I recently built a guide on decision making, which included several different elements on how we form ideas and decisions. The purpose of this guide was to highlight common areas that typically cause strain on us humans when we are in the act of technical decision making. I plan to author another series of blog posts, that take each part of this guide, and expand it with some added dialogue. For this first post, I’m going focus on Murphy’s Law and its influence on our ability to make technical decisions.
Murphy’s Law was something I learned early in my professional career. If you are not familar with this law, it was coined by Edward A Murphy Jr. during his work on a high-speed rocket sled experiment for the US Air Force where he shared:
Anything that can go wrong will go wrong.
This belief was reminded to me when I used to work in a machine shop, and you would extensively try to control all the sources of variance that may disrupt what you were machining. There would always be some unforeseen source that would cause you to incorrectly remove too much material, which would then violate the necessary tolerances of the very thing you were trying to build (requiring you to build it again). Whenever this would happen, I would hear my boss just say: “Murphy…”.
I believe this thought (that anything can fail) that can shape our thinking and decision making in ways we don’t always expect. In the next two sections, I will share what I have found where this way of thinking was helpful and also hurtful.
The Good: Plan for Failure
With our software systems becoming more complex, the importance of understanding and embracing the existence of failure is valuable. Through the lens of Murphy’s Law, we expect that anything we rely upon will fail. This is helpful through early excercises in system design, in that you try to identify sources of failure and their resulting impact. Essentially, thinking through assumptions your system may have and declaring your reliance on those assumptions is a valuable exercise. This many times can also extrapolate single points of failure, which are paramount in capturing early as these often take longer to identify when they are nestled deep in layers of abstracted infrastructure.
By thinking of Murphy’s Law, we expand our perception of what can fail and therefore consider a wide variety of assumptions and dependencies of our systems. As a result, we may be able to identify weaknesses early and hopeful avoid these before we actually ever experience them in the systems we operate.
The Bad: The Infinite Universe of Failure
While there is some strength in reminding ourselves of Murphy’s Law, it is also helpful to remember that it is a cognitive bias that can influence our perception of what is probable. I mentioned earlier that there are benefits in this exploratoration of potential failures, it can also be overwhelming when viewing through this lens. This lens views into the infinite universe of the negative. There are an unlimited amount of things that can fail or go wrong. What I have often seen, is that many experienced engineers have a large list of painful past system failures they have experienced. It is easy for them to recall how each of these could happen in some new system we are building. While these perspectives are valuable, they can be misleading without some added context of probability. For example, sharing at least how many times they may have experience that type of failure over the lifespan of a previous system can help articulate the probability of that failure. This helps in capturing what is a valid concern of this potential failure mode, but also collectively leveraging past experiences on the probability of it occurring, and what type of environment allowed it to occur (valuable context to understand its validity).

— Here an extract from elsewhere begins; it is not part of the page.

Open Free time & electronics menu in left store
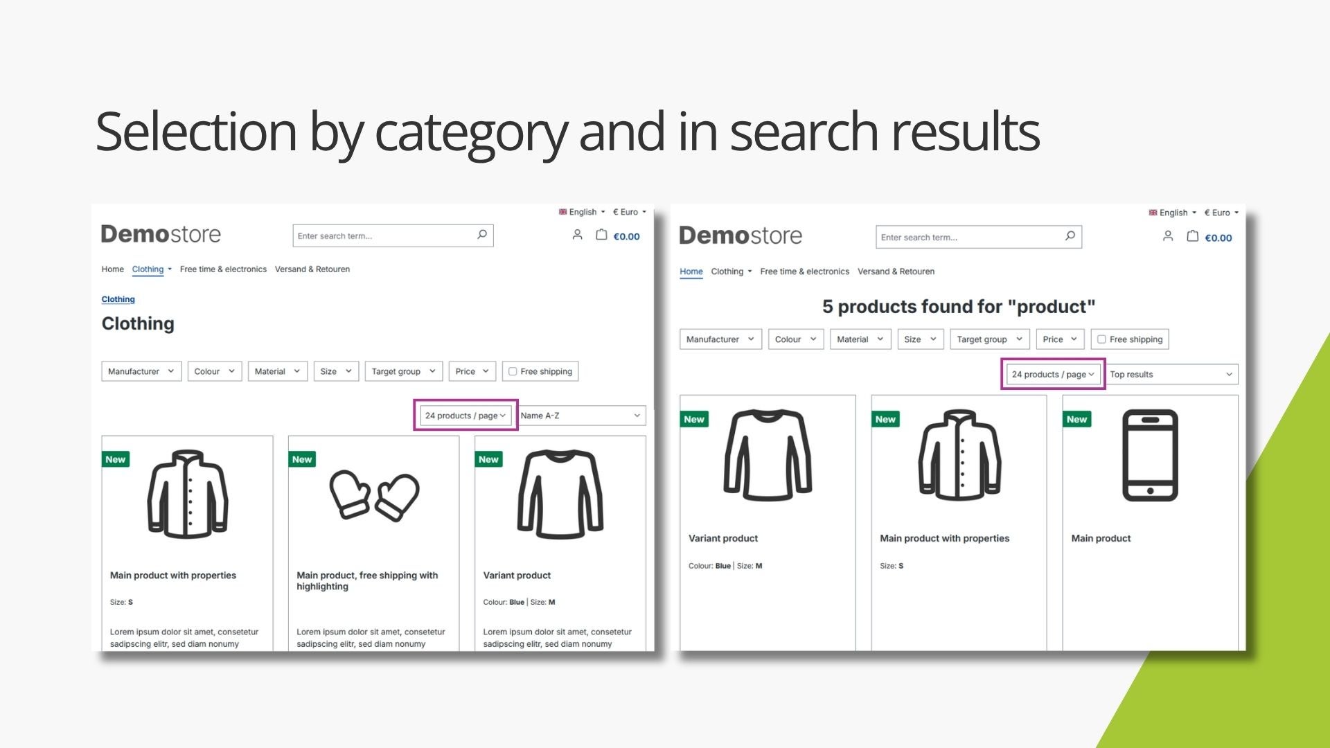 [x=223, y=269]
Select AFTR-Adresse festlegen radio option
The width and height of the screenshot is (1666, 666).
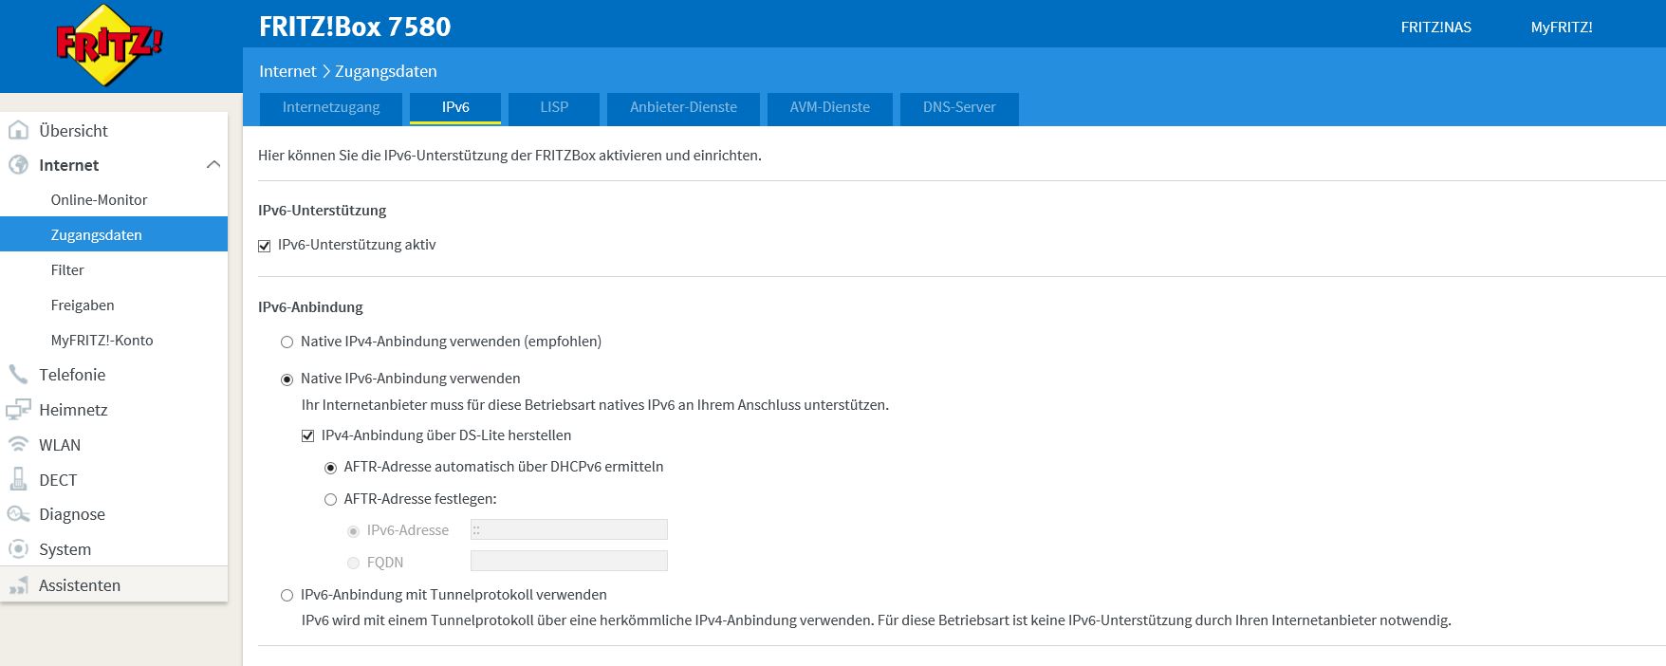(x=330, y=500)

Therefore, we understand that we vividly remember our painful failures of the past. These memories are valuable to leverage to ensure we don’t allow these to occur again in our lives. However, we must also recognize that sharing additional context, like the system environment that invited the failure and the historical frequency of this failure is important pairing of information. This is so we don’t allow ourselves to miss other (more probable) failures due to our bias of these unique and scary past scenarios.
Recognize the Bias and Embrace Failure
I think it valuable to understand the existence of this bias and that it can invite an overwhelming amount of conditions that may cause failure in your systems. However, I also think it is benefical to always think and consider how dependencies in your system can fail, inviting you to describe how the system should handle it. This endless pursuit helps drive out weaknesses in your system, which is good thing. Just be mindful that you don’t want to be blinded by your past failures, but rather insightful on the potential probability of those failures in future systems.